An old photo album of Maharaja Duleep Singh sells for £22,000 at auction in UK

Maharaja Duleep Singh's photo in the album sold at auctionKENT, UK—An old photo album containing pictures of the last Maharaja of the Sikh Empire taken by Prince Albert has sold for £22,000 after it was originally valued at just £200.

The leather-bound album containing 240 photos – four of which are of Maharaja Duleep Singh – was discovered by a house clearer who had won a contract to clear out a property.

It was taken to an auctioneers in Rochester, Kent, along with three other albums, where it was expected to make about £1,000, but surprisingly sold for 22 times that.
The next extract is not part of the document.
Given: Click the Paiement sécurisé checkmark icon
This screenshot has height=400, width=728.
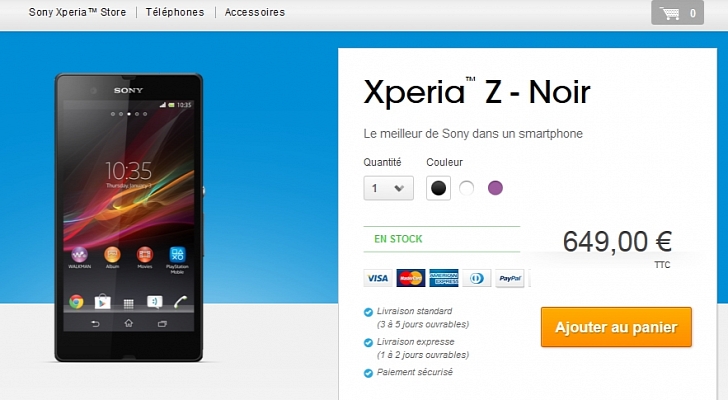Looking at the screenshot, I should point(368,373).
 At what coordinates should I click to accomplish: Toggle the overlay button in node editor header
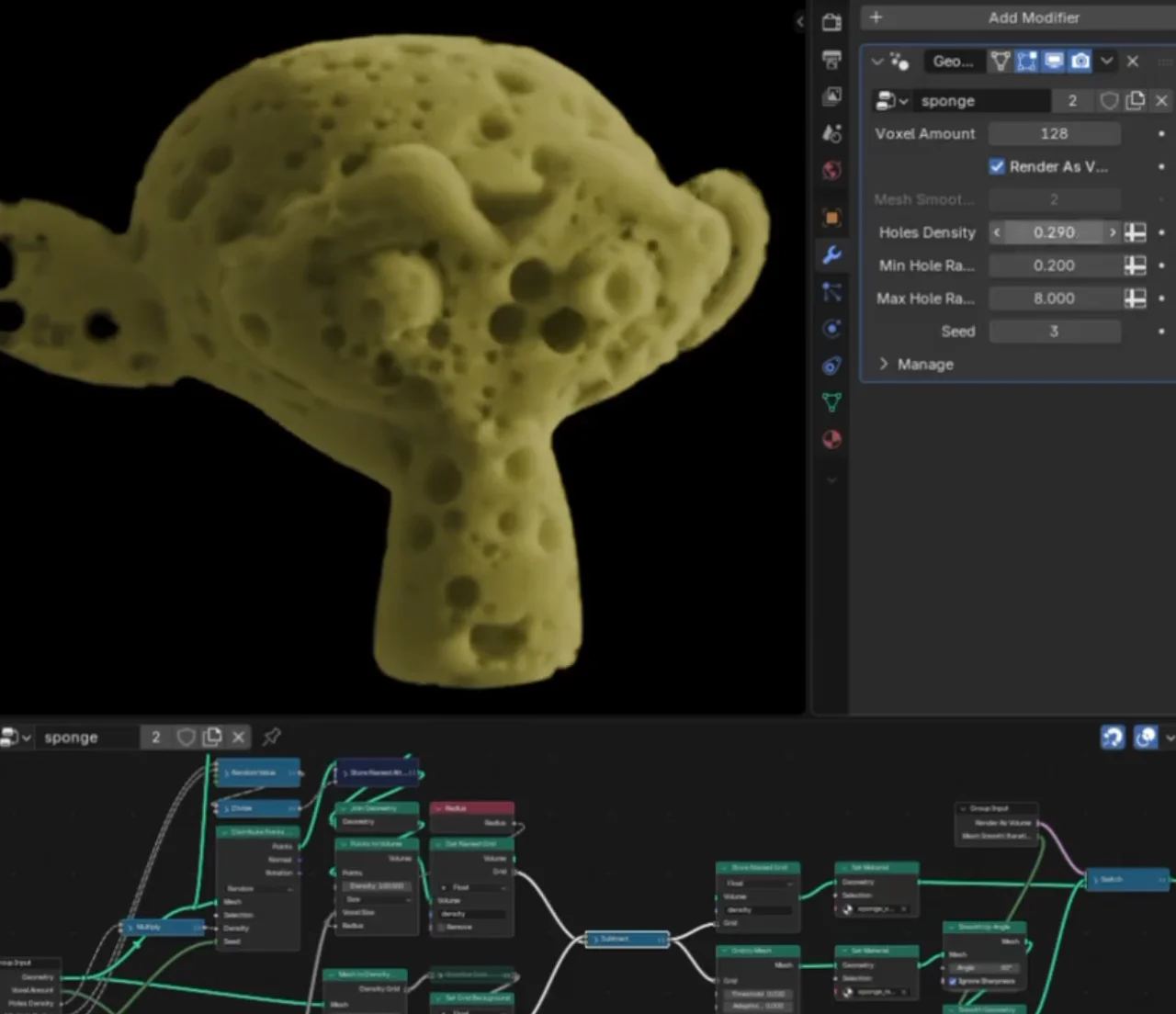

Duleep Singh was exiled to Britain at the age of 15 after his four predecessors were all assassinated and he developed an unlikely friendship with Queen Victoria.  

The stoic monarch was said to have written about the young Indian ruler: ‘Those eyes and those teeth are too beautiful.’ She went on to become Godmother to several of his children.

He was invited by the Queen to stay with the Royal family at Osborne House on the Isle of Wight, where she sketched him playing with her children and where Prince Albert photographed him.

When the British won the Anglo-Sikh War in 1849 and annexed the Punjab, the turban-wearing Maharaja was put into the care of Sir John and exiled to England. 

The albums were listed at a pre-sale price of £200 but interest in them quickly took off and fierce bidding broke out in the sales rooms of C&T Auctioneers.

They were won by a British buyer of Indian descent for £19,000, but with all the fees added on the overall price paid was £22,400.

Matthew Tredwen, of the auctioneer group, said: ‘The low estimate was very much a “come and get me” price and we thought the albums could make £1,000.

‘Then as the sale got under way the bidding went crazy with bids on the phone, internet and in the room and it came down to two people in the room.

‘Victorian photography is always very popular anyway but it was really the connection with the Maharaja that made it. 

‘He is very much a cult figure in the Sikh world. He was the last ruler in the Sikh Empire and quite an historical figure.

‘The house clearer is very pleased and over the moon. He wasn’t expecting a £19,000 bonus from the job but I suppose that is the nature of the business.’

Duleep Singh was proclaimed Maharaja of the Sikh Empire in 1843 when he was aged five. 

After the first Anglo-Sikh war, the British initially retained him as nominal ruler under the tutelage of Sir John.

But he was dethroned and send to Britain in 1854, initially staying at Claridge’s Hotel in London before the East India Company took over a house in Wimbledon, south west London for him.

He was given money by the East India Company on condition that he complied with the will of the British government.

He then lived in Castle Menzies in Perthshire in Scotland where he became known as the Black Prince of Perthshire. One of the photos in the album shows him with the Login family at the castle.

He later bought a 17,000 acre country estate at Elveden in Norfolk where he lived with his wife Maharani Bamba and their six children.

He restored the church, cottages, and school at Elveden and transformed the run-down estate into a thriving game preserve.

In the 1880s he made a bid to return to India against the wishes of the British and he was detained in Aden and returned to Europe. He died in Paris in 1893 aged 55.

His wish for his body to be returned to India was not honoured by the British, for fear of civil unrest and he was buried in Elveden churchyard beside the grave of his wife and youngest son Prince Edward Albert Duleep Singh, who died in 1893 aged four.